Inverse Perspective Transform?

Question

I am trying to find the bird's eye image from a given image. I also have the rotations and translations (also intrinsic matrix) required to convert it into the bird's eye plane. My aim is to find an inverse homography matrix(3x3).

rotation_x = np.asarray([[1,0,0,0],
                        [0,np.cos(R_x),-np.sin(R_x),0],
                        [0,np.sin(R_x),np.cos(R_x),0],
                        [0,0,0,1]],np.float32)

translation = np.asarray([[1, 0, 0, 0],
                         [0, 1, 0, 0 ],
                         [0, 0, 1, -t_y/(dp_y * np.sin(R_x))],
                         [0, 0, 0, 1]],np.float32)

intrinsic = np.asarray([[s_x * f / (dp_x  ),0, 0, 0],
                       [0, 1 * f / (dp_y ) ,0, 0 ],
                       [0,0,1,0]],np.float32)

#The Projection matrix to convert the image coordinates to 3-D domain from (x,y,1) to (x,y,0,1); Not sure if this is the right approach
projection = np.asarray([[1, 0, 0],
                        [0, 1, 0],
                        [0, 0, 0],
                        [0, 0, 1]], np.float32)

homography_matrix =  intrinsic @  translation @ rotation  @ projection

inv = cv2.warpPerspective(source_image, homography_matrix,(w,h),flags = cv2.INTER_CUBIC  | cv2.WARP_INVERSE_MAP)

My question is, Is this the right approach, as I can manual set a suitable ty,rx, but not for the one (ty,rx) which is provided.

Answer 1

First premise: your bird's eye view will be correct only for one specific plane in the image, since a homography can only map planes (including the plane at infinity, corresponding to a pure camera rotation).

Second premise: if you can identify a quadrangle in the first image that is the projection of a rectangle in the world, you can directly compute the homography that maps the quad into the rectangle (i.e. the "birds's eye view" of the quad), and warp the image with it, setting the scale so the image warps to a desired size.
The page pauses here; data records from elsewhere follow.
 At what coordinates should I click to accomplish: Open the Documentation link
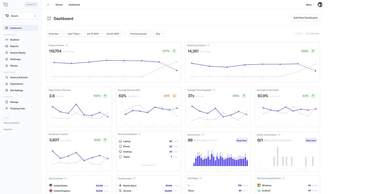12,123
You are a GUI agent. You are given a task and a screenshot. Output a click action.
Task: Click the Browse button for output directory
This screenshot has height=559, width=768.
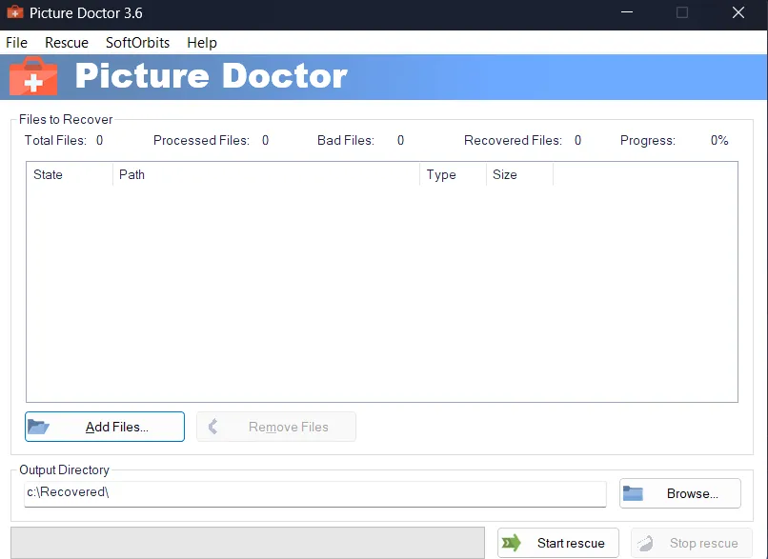pos(679,493)

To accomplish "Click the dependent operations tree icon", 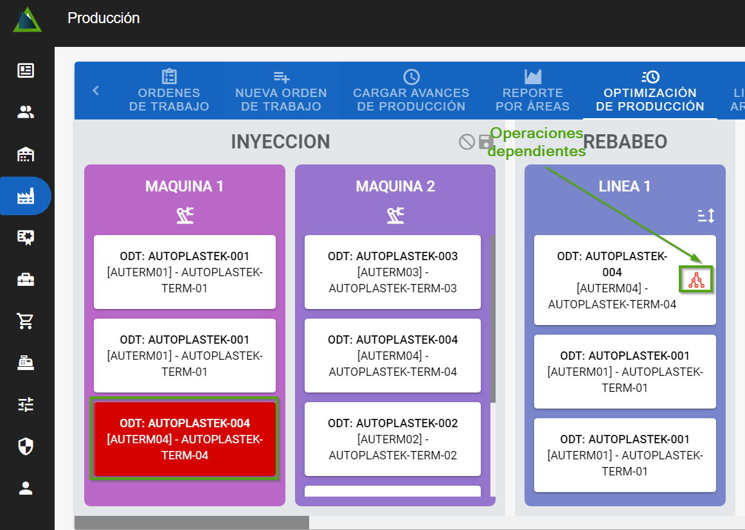I will 697,279.
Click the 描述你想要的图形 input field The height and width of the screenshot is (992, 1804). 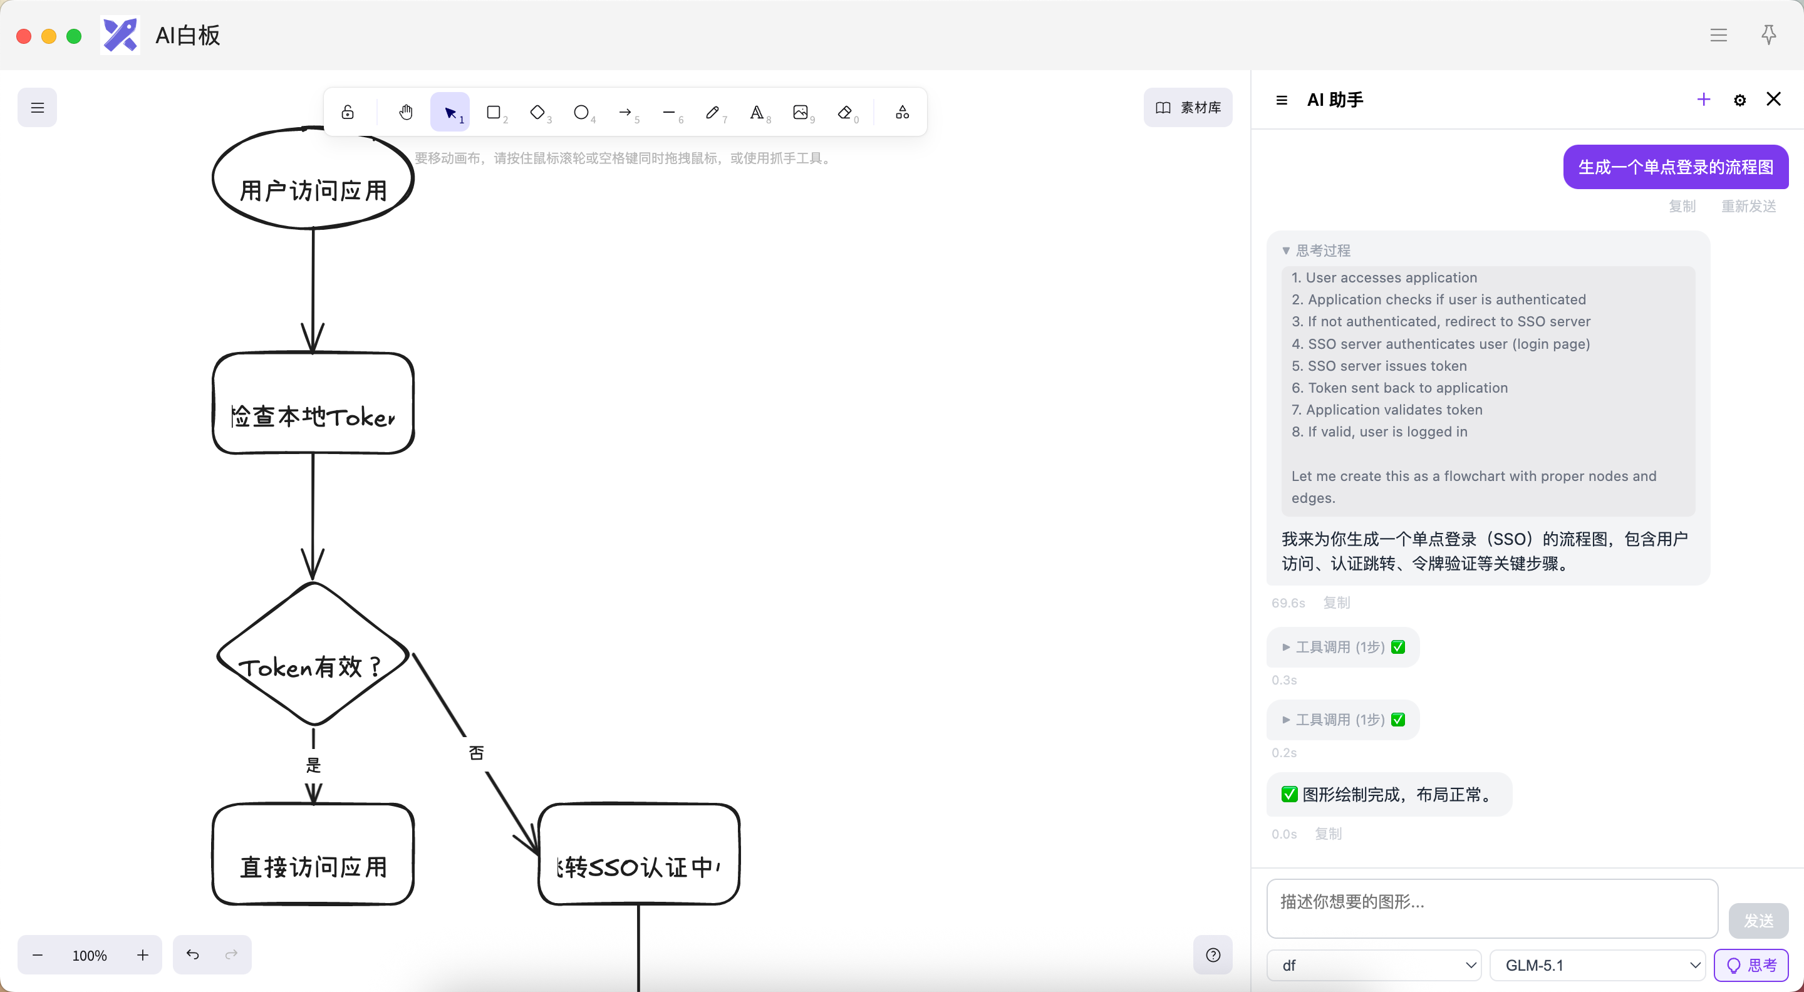(1492, 909)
No need to use the camera intrinsics. Example: you have the image of a building with rectangular windows, and you know the width/height ratio of these windows in the world.

Sometimes you can't find rectangles, but your camera is calibrated, and thus the problem you describe comes into play. Let's do the math. Assume the plane you are observing in the given image is Z=0 in world coordinates. Let K be the 3x3 intrinsic camera matrix and [R, t] the 3x4 matrix representing the camera pose in XYZ world frame, so that if Pc and Pw represent the same 3D point respectively in camera and world coordinates, it is Pc = R*Pw + t = [R, t] * [Pw.T, 1].T, where .T means transposed. Then you can write the camera projection as:

s * p = K * [R, t] * [Pw.T, 1].T

where s is an arbitrary scale factor and p is the pixel that Pw projects onto. But if Pw=[X, Y, Z].T is on the Z=0 plane, the 3rd column of R only multiplies zeros, so we can ignore it. If we then denote with r1 and r2 the first two columns of R, we can rewrite the above equation as:

s * p = K * [r1, r2, t] * [X, Y, 1].T

But K * [r1, r2, t] is a 3x3 matrix that transforms points on a 3D plane to points on the camera plane, so it is a homography.

If the plane is not Z=0, you can repeat the same argument replacing [R, t] with [R, t] * inv([Rp, tp]), where [Rp, tp] is the coordinate transform that maps a frame on the plane, with the plane normal being the Z axis, to the world frame.

Finally, to obtain the bird's eye view, you select a rotation R whose third column (the components of the world's Z axis in camera frame) is opposite to the plane's normal.